(Host) Federal regulators will come to Vermont next week to explain how they plan to review a proposed power boost at the Vermont Yankee nuclear plant.
VPR’s John Dillon reports:
(Dillon) When the Public Service Board this spring approved Vermont Yankee’s plans to boost its power by 20 percent, it did so only under the condition that the federal Nuclear Regulatory Commission conduct a detailed engineering assessment of the 32-year-old reactor. The NRC agreed. And on Monday, NRC officials will be in Montpelier to answer the board’s questions about the review.
A document prepared by the federal agency shows that the engineering assessment will take place over six weeks. The schedule includes two weeks of preparation, two weeks of on-site inspection, and two weeks back in the office.
Ray Shadis is with the New England Coalition, the group that originally called for a safety inspection of the plant. He says a lot will depend on the team of engineers that NRC brings in.
(Shadis) “All in all, it does look like they’re planning to do an in-depth examination of several systems. So as it stands, it looks like a good examination. We’re concerned it lists only about two weeks of actual on-site physical examination, with the rest of it back in the office paper chase. The plant we believe merits a great deal more than that.”
(Dillon) Public Service Commissioner David O’Brien, whose department represents ratepayers, says he’s pleased with the NRC plan.
(O’Brien) “Our response at this time is generally positive. We think that what the NRC has proposed meets the Public Service Board request and in very some basic ways it exceeds what the board had asked.”
(Dillon) The PSB had asked for four people to work over four weeks to inspect the plant. O’Brien says the NRC plans to send six people for six weeks. O’Brien says he’s also been told that review team will be independent and from outside the region.
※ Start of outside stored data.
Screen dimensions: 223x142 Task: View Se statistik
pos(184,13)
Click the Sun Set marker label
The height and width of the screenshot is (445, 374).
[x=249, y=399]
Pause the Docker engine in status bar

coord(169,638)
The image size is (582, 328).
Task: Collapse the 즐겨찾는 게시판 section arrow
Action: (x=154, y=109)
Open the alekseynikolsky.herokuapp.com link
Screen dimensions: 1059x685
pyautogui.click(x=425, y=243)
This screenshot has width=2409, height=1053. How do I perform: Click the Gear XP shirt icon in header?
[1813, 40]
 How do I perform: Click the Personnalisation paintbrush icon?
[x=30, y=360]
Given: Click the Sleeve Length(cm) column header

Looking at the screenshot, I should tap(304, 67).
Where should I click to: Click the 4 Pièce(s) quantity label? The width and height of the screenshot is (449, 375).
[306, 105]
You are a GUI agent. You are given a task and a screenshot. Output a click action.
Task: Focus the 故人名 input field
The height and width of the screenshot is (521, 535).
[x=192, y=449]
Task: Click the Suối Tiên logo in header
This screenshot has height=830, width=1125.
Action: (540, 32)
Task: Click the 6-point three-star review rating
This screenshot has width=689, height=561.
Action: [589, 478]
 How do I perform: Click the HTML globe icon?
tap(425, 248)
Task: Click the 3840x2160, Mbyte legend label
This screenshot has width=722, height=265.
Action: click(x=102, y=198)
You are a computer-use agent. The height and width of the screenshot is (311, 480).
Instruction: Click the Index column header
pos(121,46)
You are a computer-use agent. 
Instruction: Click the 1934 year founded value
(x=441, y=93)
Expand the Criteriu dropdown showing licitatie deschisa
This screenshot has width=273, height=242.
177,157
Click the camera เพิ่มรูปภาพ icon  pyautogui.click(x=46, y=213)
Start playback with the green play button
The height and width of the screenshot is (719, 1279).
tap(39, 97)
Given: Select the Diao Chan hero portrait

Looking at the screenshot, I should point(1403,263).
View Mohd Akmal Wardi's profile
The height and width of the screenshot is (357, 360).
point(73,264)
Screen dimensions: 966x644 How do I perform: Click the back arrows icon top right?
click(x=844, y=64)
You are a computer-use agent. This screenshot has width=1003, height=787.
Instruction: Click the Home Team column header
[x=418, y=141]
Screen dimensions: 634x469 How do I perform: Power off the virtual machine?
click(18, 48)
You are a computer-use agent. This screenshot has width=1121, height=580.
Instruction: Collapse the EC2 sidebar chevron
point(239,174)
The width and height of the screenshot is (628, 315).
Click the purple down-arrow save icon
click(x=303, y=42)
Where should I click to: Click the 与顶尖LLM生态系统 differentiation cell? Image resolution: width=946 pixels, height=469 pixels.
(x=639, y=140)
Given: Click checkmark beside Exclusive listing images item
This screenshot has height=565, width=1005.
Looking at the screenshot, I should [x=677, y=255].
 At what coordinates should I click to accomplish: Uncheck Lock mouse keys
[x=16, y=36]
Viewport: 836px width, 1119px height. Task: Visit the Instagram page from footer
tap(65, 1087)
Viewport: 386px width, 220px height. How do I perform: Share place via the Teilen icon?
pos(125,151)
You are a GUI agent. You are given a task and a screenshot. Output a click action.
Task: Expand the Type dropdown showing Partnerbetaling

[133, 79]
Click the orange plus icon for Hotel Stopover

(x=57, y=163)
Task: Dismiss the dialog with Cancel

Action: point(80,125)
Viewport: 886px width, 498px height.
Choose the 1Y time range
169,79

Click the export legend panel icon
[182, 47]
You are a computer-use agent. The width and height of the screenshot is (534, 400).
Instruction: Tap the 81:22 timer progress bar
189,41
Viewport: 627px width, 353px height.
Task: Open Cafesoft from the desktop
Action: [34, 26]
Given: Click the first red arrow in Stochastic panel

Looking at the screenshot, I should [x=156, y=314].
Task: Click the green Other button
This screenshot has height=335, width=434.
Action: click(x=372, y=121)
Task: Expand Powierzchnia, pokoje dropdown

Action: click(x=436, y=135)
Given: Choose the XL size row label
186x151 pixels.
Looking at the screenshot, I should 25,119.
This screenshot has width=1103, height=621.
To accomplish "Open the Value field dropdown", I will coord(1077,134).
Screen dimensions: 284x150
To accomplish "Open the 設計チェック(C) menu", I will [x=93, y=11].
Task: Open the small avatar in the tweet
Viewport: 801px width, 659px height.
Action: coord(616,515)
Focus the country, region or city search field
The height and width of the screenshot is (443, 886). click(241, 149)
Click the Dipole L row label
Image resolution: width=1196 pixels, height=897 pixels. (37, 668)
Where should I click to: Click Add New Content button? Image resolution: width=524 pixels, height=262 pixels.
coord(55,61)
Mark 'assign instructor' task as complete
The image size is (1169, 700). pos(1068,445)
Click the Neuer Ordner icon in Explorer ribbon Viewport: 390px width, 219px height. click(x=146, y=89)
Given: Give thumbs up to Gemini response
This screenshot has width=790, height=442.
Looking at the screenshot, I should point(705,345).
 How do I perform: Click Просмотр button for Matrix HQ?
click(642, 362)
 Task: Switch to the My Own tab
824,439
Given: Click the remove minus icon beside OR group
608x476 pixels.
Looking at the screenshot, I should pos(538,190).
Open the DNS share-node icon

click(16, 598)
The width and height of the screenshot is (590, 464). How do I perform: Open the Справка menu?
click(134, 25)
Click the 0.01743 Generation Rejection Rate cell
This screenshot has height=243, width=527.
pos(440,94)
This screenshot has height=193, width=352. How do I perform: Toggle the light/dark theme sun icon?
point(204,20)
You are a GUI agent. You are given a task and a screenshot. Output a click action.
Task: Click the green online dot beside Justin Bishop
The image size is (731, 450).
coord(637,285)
Yankee has experienced several problems over the last few months. About 20 cracks were discovered in the plant’s steam dryer. Reactor operators have been unable to find two pieces of a highly radioactive fuel rod. And last week, the plant was shut down after a fire near a main transformer.
The plant is still shutdown, and Yankee officials have not said when it will come back on line. In the meantime, Vermont utilities are buying more expensive replacement power. Steve Costello is spokesman for Central Vermont Public Service Corporation.
(Costello) “It’s costing us several hundred thousand dollars a week at this point. We’ve been able to make bi-lateral contracts and avoid the spot market to replace the power. But it is costing us more than it would have been had the plant been running. On the other hand, this is one of the reason we sold the plant when we did was to reduce the risk of outages and the cost of those.”
(Dillon) Costello says that if CVPS still owned the plant, it would have to pay for the repairs, as well as the replacement power.
For Vermont Public Radio, I’m John Dillon.